Ich habe jetzt aber auch keine bessere Idee - ein sinnvoller Ankerplatz war zu weit entfernt für diesen Wind, wenn man einkalkuliert, dass Ankern vor Lyø auch eher das Gegenteil von Einsamkeit bedeutet. Ich werde rebellisch. Wir sind ein bisschen hintenan - mir mangelt Motivation, außerdem steht die neue Fock nicht gut, weil schon vier der Druckknöpfe kaputt sind. Trotz der schwachen Brise setze ich das Fall kräftig durch, das sieht schon besser aus, und als die die Sache ernster nehme und aktiv den besten Wind suche in finde, holen wir gehörig auf und treffen gleichzeitig mit Pommery vor der Hafeneinfahrt ein.

Drinnen puzzelt sich gerade Lene als zweites Boot in eine ausreichend freie Box. Unsere Chance! Pommery steht im Wind, Erik freut sich noch, wieviel Fahrt sie dabei macht, aber dann bleibt sie stehen und treibt an den Molenkopf. Erik birgt Segel, wir ziehen vorbei. Während Erik noch wriggt, piekst Paula in Lenes Box, unsere Bugspitze an Lenes Heck, zwei Vor- und zwei Achtersprings auf der Heckpfähle. Paula ragt vier Meter aus der Box, aber wir haben einen sicheren Platz mit ebenerdigem Stegzugang über ein befreundetes Boot - und das fühlt sich erheblich besser an, als über Angelboote oder fremde Yachten zu klettern. Später legt sich Lovis noch außen quer an die Pfähle, Thorsten und Henri beutzen Paula und Lene als Ausstieg.

Alle finden irgendeinen Platz, dann bricht die Gruppe auf: Anlegebier bei Anne-Mette. Anschließend Abendessen bei Anders in der Gamle Skole. Ich bleibe an Bord - das ist ein entscheidender Vorteil, wenn die Gruppe sich über lauter kleine Boote verteilt: Man kann sich nach Lust und Bedürfnissen ins Getümmel stürzen oder komplett separieren. Christian liegt mit Liv draußen vor Anker, obwohl er weiß, dass es im Hafen ein improvisiertes Plätzchen gäbe - auch er kann Geselligkeit nur in wohldosierten Maßen genießen.

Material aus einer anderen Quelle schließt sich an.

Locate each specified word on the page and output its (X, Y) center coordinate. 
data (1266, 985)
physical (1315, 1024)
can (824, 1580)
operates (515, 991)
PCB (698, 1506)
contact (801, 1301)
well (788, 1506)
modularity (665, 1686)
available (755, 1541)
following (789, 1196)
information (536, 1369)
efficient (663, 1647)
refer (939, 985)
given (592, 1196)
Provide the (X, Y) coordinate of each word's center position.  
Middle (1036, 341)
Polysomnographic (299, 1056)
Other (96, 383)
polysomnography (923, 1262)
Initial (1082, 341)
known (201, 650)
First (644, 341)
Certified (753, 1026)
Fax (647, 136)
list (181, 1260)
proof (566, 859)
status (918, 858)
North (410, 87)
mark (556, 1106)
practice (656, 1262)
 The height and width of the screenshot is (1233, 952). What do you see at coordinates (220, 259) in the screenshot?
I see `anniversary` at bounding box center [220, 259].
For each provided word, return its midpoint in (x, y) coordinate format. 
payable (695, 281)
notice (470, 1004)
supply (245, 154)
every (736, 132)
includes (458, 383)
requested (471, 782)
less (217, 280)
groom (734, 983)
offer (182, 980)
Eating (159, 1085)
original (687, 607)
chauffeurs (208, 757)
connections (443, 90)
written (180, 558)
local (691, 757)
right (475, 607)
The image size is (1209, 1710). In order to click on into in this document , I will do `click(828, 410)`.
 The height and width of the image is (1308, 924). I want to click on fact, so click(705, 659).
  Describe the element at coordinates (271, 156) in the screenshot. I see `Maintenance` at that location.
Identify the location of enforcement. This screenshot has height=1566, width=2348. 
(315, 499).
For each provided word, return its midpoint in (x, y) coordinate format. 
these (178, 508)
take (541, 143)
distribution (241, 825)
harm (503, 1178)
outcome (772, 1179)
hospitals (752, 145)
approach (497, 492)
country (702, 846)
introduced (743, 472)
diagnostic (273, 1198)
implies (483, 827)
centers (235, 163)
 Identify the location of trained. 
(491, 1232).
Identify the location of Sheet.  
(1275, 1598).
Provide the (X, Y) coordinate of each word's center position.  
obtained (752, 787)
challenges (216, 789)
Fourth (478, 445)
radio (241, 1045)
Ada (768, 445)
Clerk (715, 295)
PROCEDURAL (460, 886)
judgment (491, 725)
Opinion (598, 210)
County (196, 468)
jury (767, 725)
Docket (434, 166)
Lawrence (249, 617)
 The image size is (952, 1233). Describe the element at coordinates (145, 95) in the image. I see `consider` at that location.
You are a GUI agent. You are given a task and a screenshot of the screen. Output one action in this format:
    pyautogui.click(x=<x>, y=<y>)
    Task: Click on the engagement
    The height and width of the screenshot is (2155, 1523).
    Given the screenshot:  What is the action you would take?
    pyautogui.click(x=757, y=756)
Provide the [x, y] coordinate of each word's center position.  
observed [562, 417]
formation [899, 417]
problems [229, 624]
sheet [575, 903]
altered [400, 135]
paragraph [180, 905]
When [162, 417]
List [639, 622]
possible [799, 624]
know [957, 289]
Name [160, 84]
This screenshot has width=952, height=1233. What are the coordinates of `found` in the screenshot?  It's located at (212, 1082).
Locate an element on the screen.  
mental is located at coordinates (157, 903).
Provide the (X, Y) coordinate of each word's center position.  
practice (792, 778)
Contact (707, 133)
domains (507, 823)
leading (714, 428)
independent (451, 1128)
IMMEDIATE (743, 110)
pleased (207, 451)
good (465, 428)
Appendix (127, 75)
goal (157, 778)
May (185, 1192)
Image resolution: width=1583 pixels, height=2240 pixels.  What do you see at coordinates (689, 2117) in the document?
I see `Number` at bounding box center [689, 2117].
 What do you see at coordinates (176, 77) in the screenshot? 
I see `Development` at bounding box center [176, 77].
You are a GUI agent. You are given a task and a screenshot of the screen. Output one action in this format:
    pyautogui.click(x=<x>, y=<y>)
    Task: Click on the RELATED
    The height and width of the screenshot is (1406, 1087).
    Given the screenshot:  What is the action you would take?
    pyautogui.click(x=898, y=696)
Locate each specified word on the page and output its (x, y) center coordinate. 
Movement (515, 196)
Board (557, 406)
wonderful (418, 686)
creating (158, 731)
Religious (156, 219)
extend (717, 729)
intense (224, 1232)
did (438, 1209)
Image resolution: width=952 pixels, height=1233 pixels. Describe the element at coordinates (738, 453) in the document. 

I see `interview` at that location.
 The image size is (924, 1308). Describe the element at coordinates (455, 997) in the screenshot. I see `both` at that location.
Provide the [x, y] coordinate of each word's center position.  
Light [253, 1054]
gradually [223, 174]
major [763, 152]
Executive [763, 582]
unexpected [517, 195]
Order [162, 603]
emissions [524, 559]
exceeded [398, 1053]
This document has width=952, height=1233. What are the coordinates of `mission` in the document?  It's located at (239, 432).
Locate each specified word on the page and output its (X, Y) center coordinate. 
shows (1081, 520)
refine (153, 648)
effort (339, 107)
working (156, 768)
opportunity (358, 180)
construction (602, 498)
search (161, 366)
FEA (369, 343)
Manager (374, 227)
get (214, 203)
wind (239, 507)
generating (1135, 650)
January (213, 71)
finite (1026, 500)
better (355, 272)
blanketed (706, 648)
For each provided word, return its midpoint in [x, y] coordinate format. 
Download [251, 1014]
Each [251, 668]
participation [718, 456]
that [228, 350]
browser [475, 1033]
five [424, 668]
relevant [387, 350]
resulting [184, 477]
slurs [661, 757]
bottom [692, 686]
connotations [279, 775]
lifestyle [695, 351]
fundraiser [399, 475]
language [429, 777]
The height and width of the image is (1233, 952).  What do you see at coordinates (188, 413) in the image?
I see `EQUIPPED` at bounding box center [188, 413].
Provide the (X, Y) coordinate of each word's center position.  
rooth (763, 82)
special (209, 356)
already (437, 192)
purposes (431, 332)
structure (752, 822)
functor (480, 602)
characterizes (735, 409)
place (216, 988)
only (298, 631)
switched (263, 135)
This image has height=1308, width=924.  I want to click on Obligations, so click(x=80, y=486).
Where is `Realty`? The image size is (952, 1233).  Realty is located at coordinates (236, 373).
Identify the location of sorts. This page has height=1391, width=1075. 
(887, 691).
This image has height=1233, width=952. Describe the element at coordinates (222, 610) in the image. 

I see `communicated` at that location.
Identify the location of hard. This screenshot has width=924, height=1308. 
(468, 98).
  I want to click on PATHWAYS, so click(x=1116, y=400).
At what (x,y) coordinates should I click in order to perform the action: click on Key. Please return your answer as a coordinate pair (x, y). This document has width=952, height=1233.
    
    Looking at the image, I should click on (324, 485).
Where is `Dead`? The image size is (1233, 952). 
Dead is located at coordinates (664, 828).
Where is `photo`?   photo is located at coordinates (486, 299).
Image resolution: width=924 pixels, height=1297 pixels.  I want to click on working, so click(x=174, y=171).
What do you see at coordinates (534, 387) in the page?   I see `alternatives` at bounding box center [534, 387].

Für uns wird es Zeit für einen frühen Aufbruch in die Einsamkeit zwischen Strynø, Taasinge und Birkholm. Und anschließend für den nächsten Crewwechsel in Thurø. Dort läuft gerade die dänische Ylva-Meisterschaft. Das sind tolle, schnittige Boote aus den 70er und 80er, 89 wurden gebaut, dreißig davon sind hier. „Det ser hyggeligt ud“, sagt jemand, als er mich im Cockpit tippen sieht.